Patsy by Nicole Dennis-Benn
Published by: One World Publications
Release Date: July 2019
Genre: Literary Fiction
Source: Publisher (Review Copy)
For Patsy, a visa to America is her ticket to freedom, a passport to the ‘land of opportunity’. She yearns to be reunited with Cicely, her oldest friend and secret lover, but her plans do not include her religious mother or even her young daughter, Tru. As Patsy struggles to survive as an undocumented migrant, Tru grapples with her own questions of identity and sexuality. Can she ever understand, or even forgive, her mother’s decision to leave?
Dancing between the jittery streets of New York and the languid rhythms of Jamaica, Patsy is the story of what it means to be a mother, a daughter, a woman and, ultimately, a survivor. A passionate, moving and fiercely urgent novel tracing threads of love that stretch across years and oceans.

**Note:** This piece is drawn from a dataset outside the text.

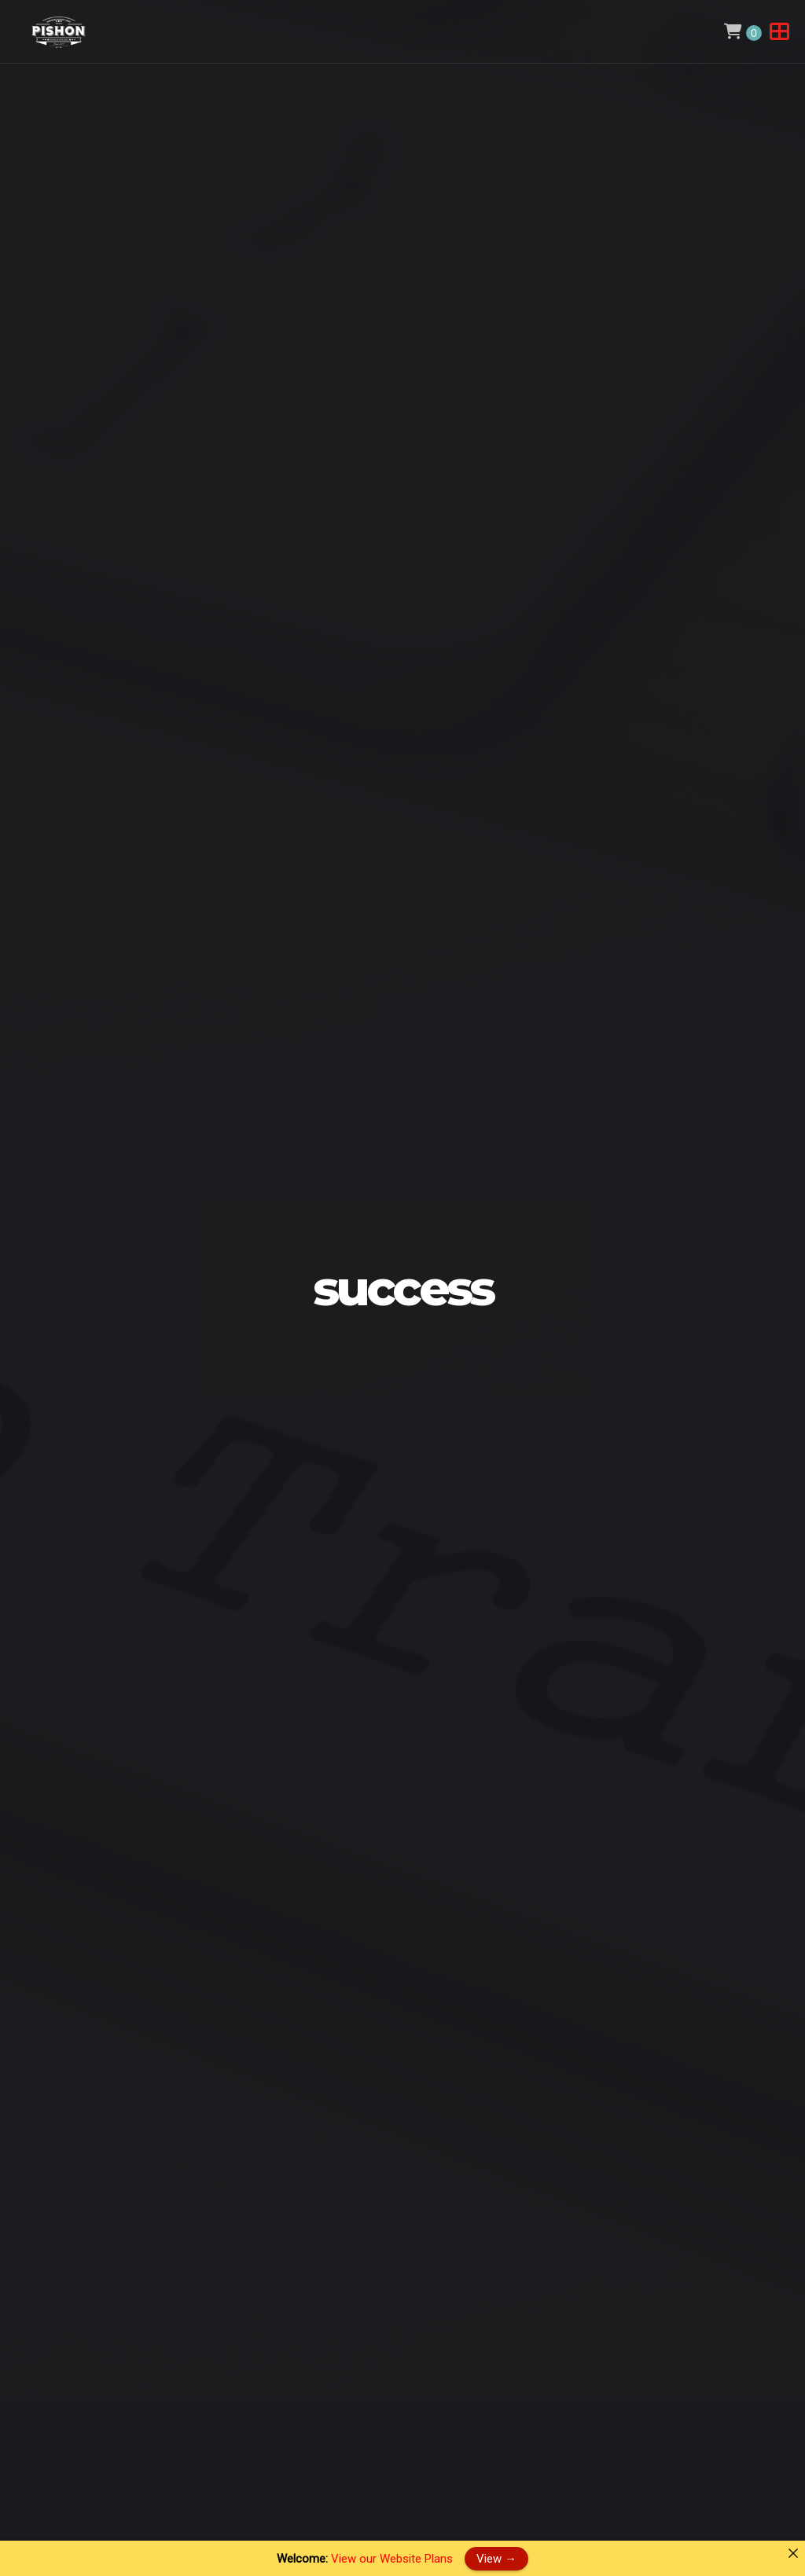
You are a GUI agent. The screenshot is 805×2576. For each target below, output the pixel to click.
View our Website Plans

It has taken me an obscene amount of time and belly aching to get to this review and I can only attribute it to being lazy af. Patsy on the other hand has a different set of problems.

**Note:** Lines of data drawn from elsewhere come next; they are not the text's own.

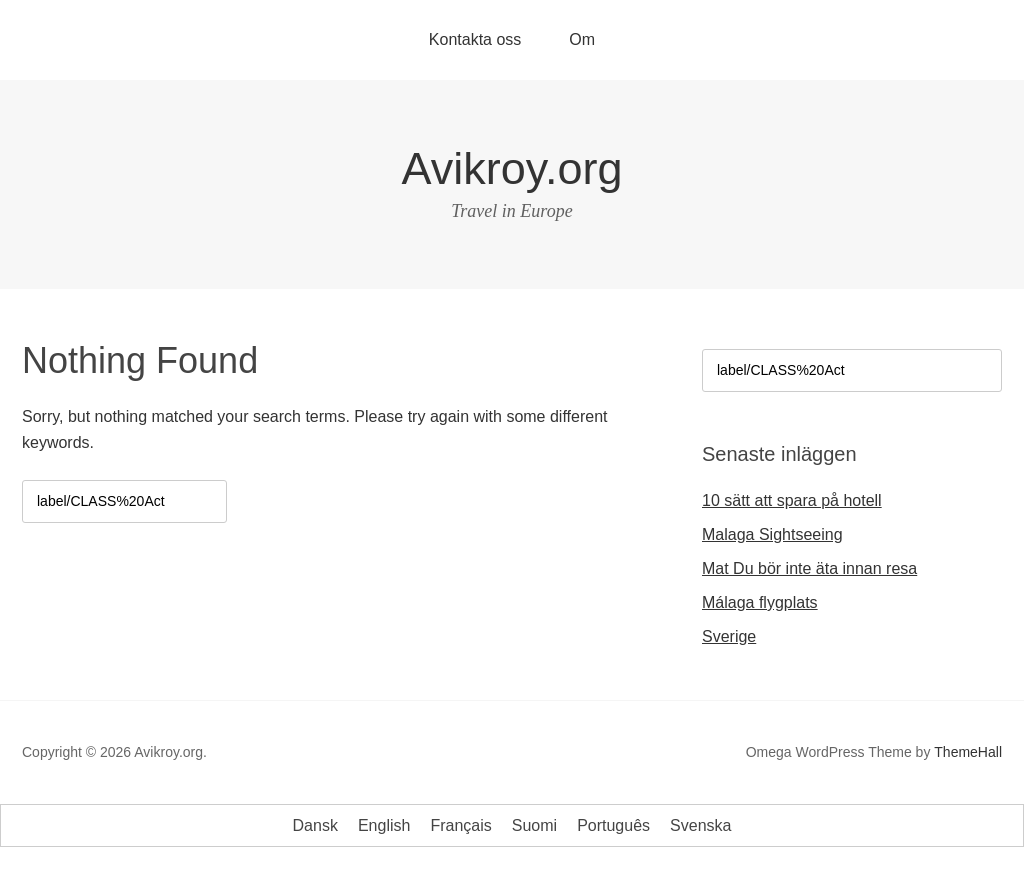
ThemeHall (968, 752)
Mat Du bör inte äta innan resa (809, 568)
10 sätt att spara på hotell (792, 500)
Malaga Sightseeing (772, 534)
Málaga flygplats (760, 602)
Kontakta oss (475, 39)
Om (582, 39)
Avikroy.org (512, 168)
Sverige (729, 636)
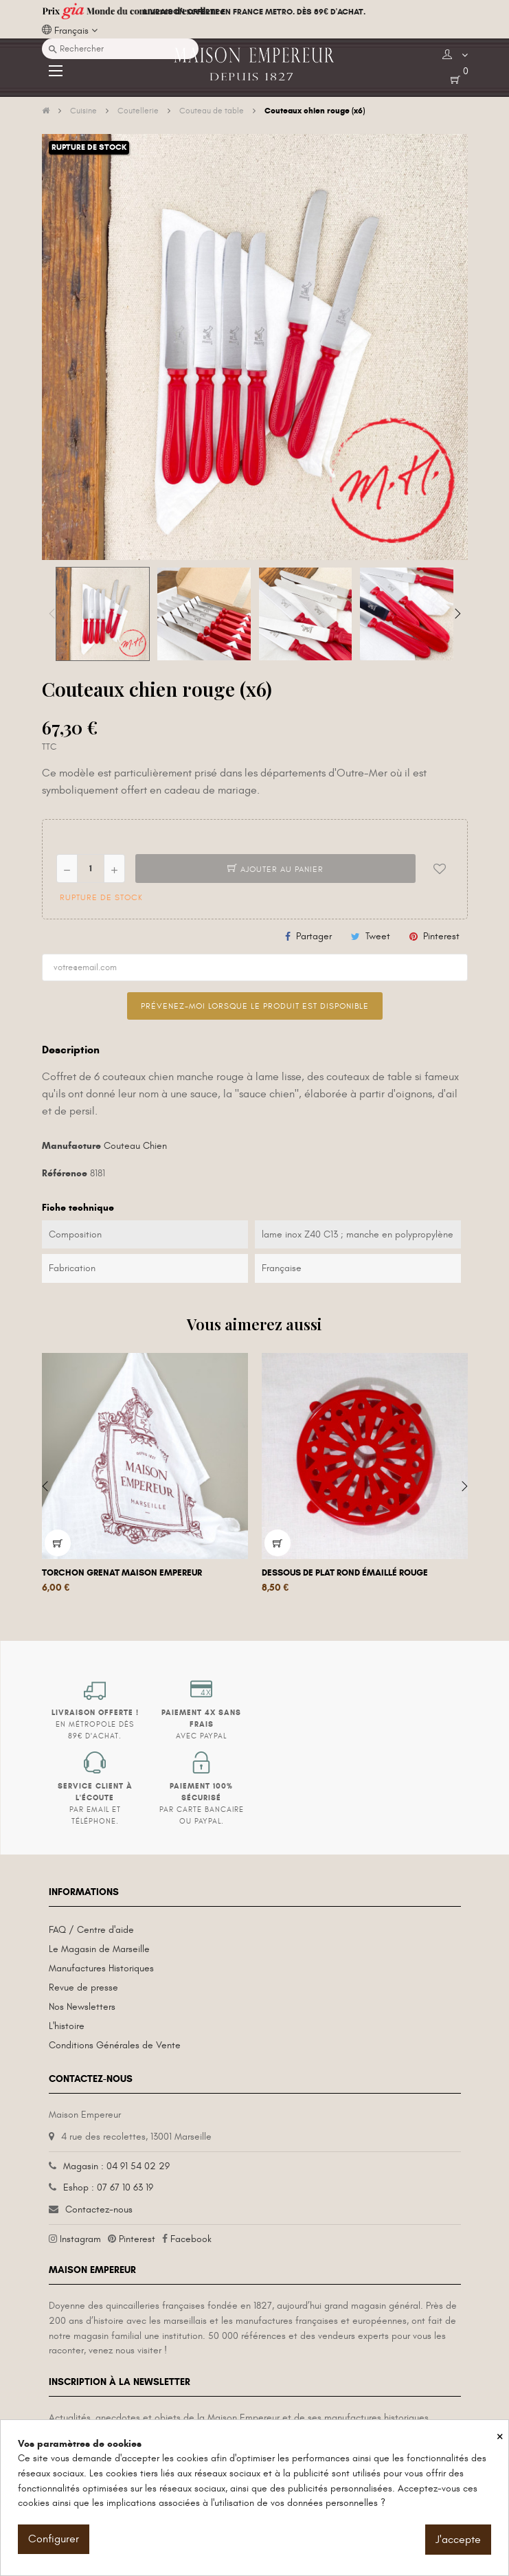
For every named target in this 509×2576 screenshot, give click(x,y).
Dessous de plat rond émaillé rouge (345, 1572)
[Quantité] (91, 868)
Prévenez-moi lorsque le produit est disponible (255, 1006)
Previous (52, 613)
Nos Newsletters (82, 2007)
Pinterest (441, 936)
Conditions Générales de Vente (115, 2045)
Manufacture (71, 1146)
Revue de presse (83, 1987)
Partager (314, 936)
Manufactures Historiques (101, 1968)
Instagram (80, 2239)
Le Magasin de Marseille (99, 1949)
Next (457, 613)
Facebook (191, 2239)
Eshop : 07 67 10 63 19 (108, 2187)
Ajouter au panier (275, 869)
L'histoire (66, 2026)
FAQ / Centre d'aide (91, 1930)
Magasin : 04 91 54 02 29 (116, 2166)
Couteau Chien (135, 1146)
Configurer (53, 2539)
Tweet (377, 936)
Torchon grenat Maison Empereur (122, 1572)
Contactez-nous (99, 2209)
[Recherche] (120, 48)
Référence (64, 1173)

Nicole Dennis-Benn in her second novel takes us through the stories of mother and daughter duo, Patsy and Tru, following the decision by mom to leave her daughter in the pursuit of love and greener pastures.
Spoiler Alert: There is no green in the other pasture.
This will come as no surprise to any one who enjoyed Here Comes The Sun. Nicole Dennis-Benn has a way of spinning painfully bleak stories that you can’t seem to stop reading. However, where Here Comes The Sun was crisp, snarky and derpressing, Patsy was slow and just depressing.
I found Tru’s coming of age to be fascinating in itself and I would have read a book with just her in it with no problem. Maybe I just detest Patsy, which is a good thing for NDB, right? She brought a self possessed, childish, insensitive and insufferable character to life beautifully.
Of course, as in HCTS, the characters are what makes Patsy tick. Every single one has a purpose and depth that I imagine is difficult to pull off and as this is a story of love, family, betrayal, prejudices and more, being able to empathize with the people makes it much more valuable.
Read it. It’s a long one and slow in places but as a whole is definitely worth your time and space in your mind.